Stephen Baker has a great story to tell you. He just won’t tell you how it ends, yet.
It’s about IBM’s years-long effort to build a computer smart enough to beat the world’s best “Jeopardy” players. And we’ll know how it turns out next month, when the quiz show airs a series of pretaped matches between Watson–IBM’s machine–Ken Jennings and Brad Rutter, “Jeopardy”’s most successful champions.
But Baker and publisher Houghton Mifflin aren’t waiting for the end of the show to start selling the tale.
You can buy an e-book version of “Final Jeopardy: Man vs. Machine and the Quest to Know Everything” via Amazon or Barnes & Noble today, and start reading immediately–you just won’t get the last chapter, about the climactic battle.

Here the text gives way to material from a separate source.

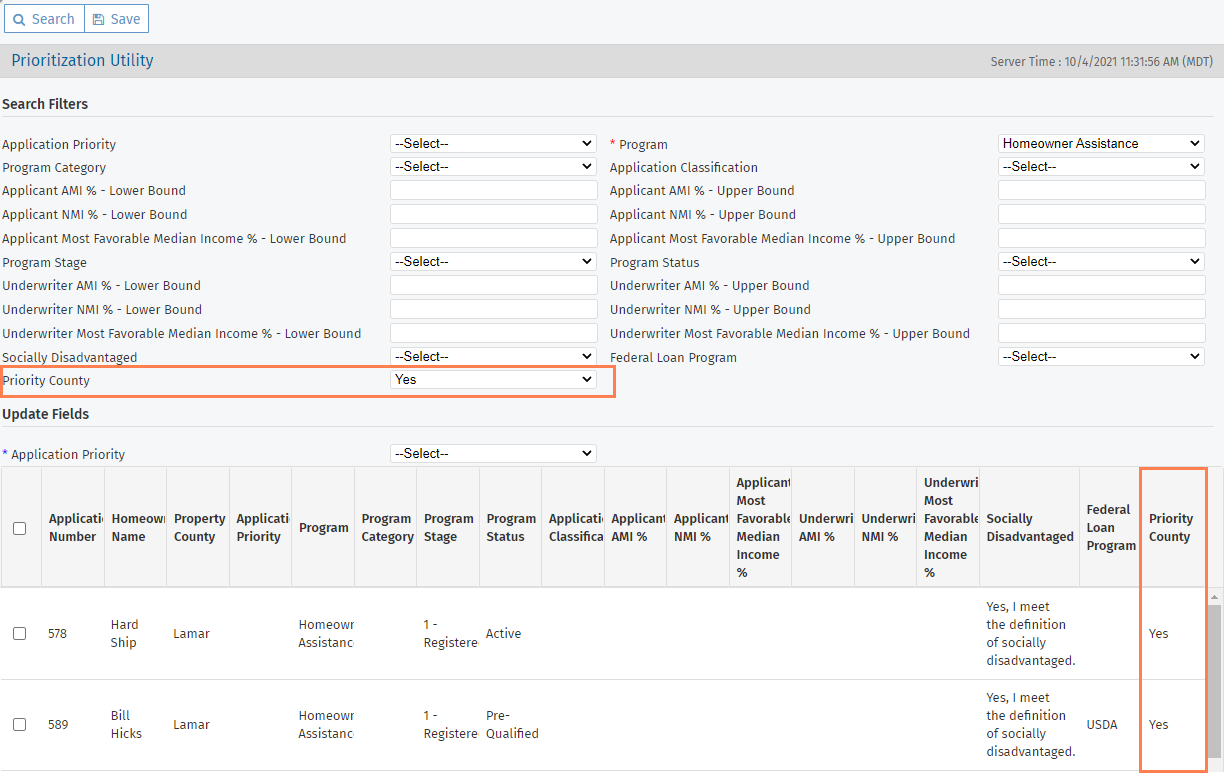Click the Program Status column header
1224x773 pixels.
510,528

Then in mid-February, immediately after the face-off has aired, the booksellers will send readers the end of the book, either beamed directly into their e-readers or shipped to their PCs.
(And if you’re into delayed gratification, or paper and ink, you could also just wait till mid-February to buy the complete edition in hardcover.)

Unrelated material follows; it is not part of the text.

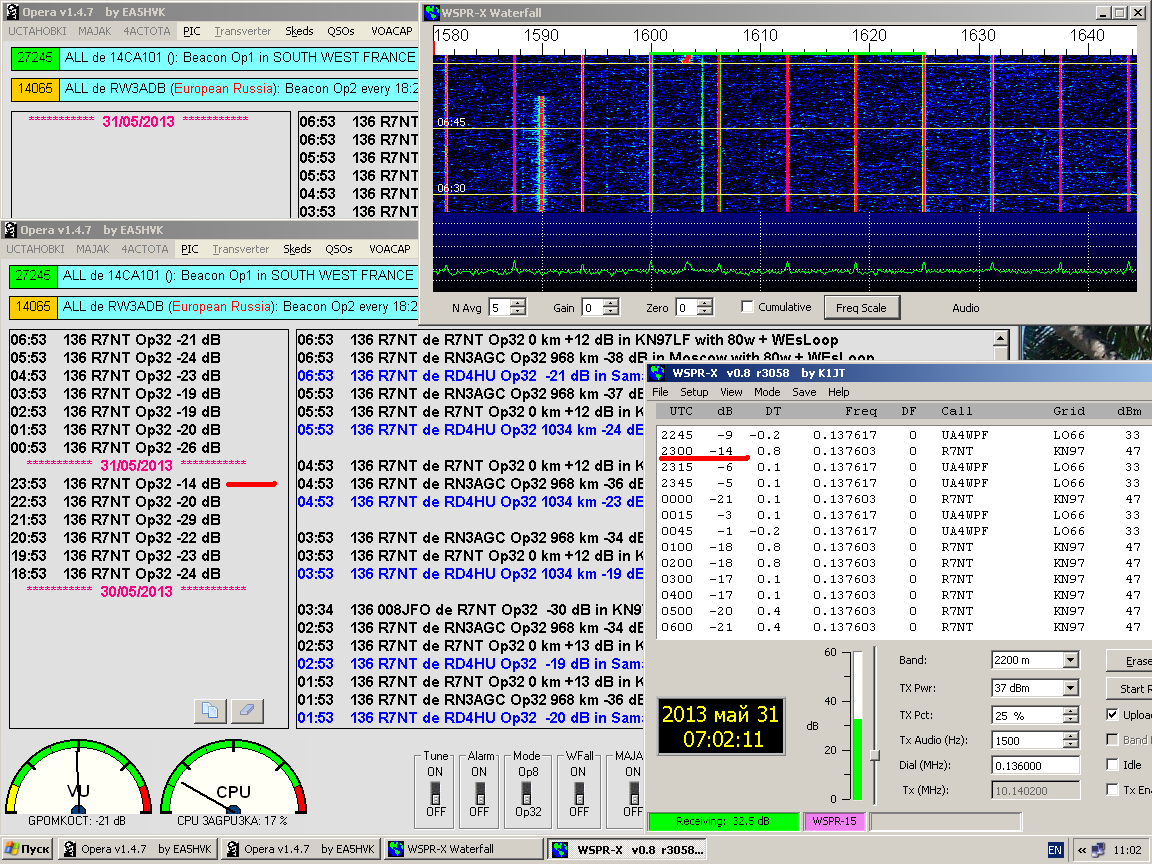Click the eraser clear-log icon button
This screenshot has width=1152, height=864.
point(247,710)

Novel, right? Sort of. For e-books, the serial approach is a new one, and both booksellers had to be coaxed into doing it.
But selling books on an installment basis is a really old idea, dating back at least to the 1800s, when greats like Balzac and Dickens used to serialize their stories. New Yorkers supposedly gathered at the docks to ask incoming passengers for updates on Dickens’s characters.
And perhaps we’re headed back that way, since digital media allows creators to put out work in as long, or short, a format as they’d like, at whatever pace they want.
Amazon is already playing around with this with its clever “Kindle Singles” format, which sells mini e-books (i.e., novellas or long magazine articles) at mini prices.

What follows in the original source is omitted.